QUOTED TEXT:

┌──

1990 DRC Domaine de la Romanée Conti La Tâche Grand Cru

SKU #1043543 99 points Allen Meadows - Burghound

 A stunning, highly expressive and completely classic La Tâche nose that displays almost unbelievable complexity so with many different elements that it is impossible to even begin to describe them all; the primary components include ethereal and still fresh pinot fruit, clove, knock out spiciness, anise, hoisin, soy and a trace of earth but these elements only hint at the sheer depth. The flavors are big, rich, refined, classy, penetrating and superbly powerful yet everything is in perfect balance and there is more than sufficient sève to balance off the still considerable tannins. The finish is intense, pure and so long that it is haunting; I could literally still taste this wine days later after I had it because it had such a dramatic and emotional impact. In its youth, this was one of the finest young Burgundies that I have ever been privileged to try and it only seems to get better with each passing year. For my taste, this is getting close to arriving at its peak though again I stress that this is to my taste and some may find it to already be in its sweet spot of maturation. In short, this is absolutely brilliant. Note that while I have had relatively consistent notes, I have had two bottles that were a bit astringent on the finish and not in the class of what I describe above.  (6/2016)

└──

GIVEN MATERIAL:
┌──

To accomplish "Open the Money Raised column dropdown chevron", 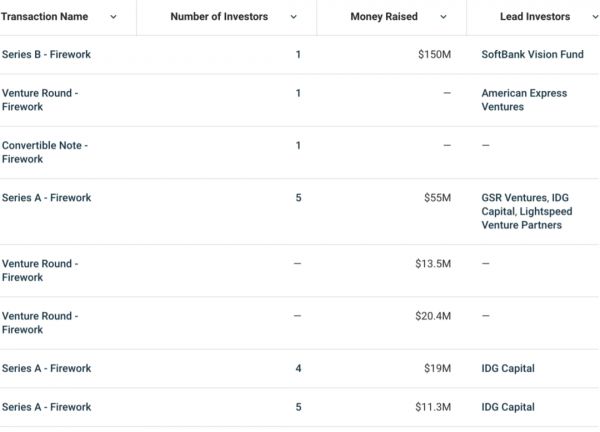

└──

REQUIRED WORK:
[A] What score did Allen Meadows give the 1990 La Tâche in the wine review?
[B] Carry on the 1990 La Tâche wine review, picking up after its final sentence.
The data plays no part in this work.

ANSWERS TO THE EXERCISES:
[A] 99 points

[B]
98 points Vinous

 The 1990 La Tâche saturates the palate with extraordinary depth and intensity. Hoisin, mocha, exotic spices, leather, licorice and plums meld together in the glass. Powerful and unctuous to the core, the 1990 has it all. This is an especially fine bottle of the 1990. Wow! The 1990 is ripe, voluptuous and racy, yet it retains just enough freshness to balance all of the intensity. The creamy, unctuous finish alone is captivating. This is a fabulous bottle of the 1990 and a total dream wine. (AG)  (5/2016)

97 points Wine Spectator

 Brilliant aromas of sweet cherry, strawberry and spice herald ripe sweet fruit on the palate. It's concentrated and beginning to show some maturity as truffle and forest underbrush notes emerged over time. There's terrific balance between all the elements, followed by an excellent finish. --La Tâche non-blind vertical. Best from 2010 through 2030.  (6/2006)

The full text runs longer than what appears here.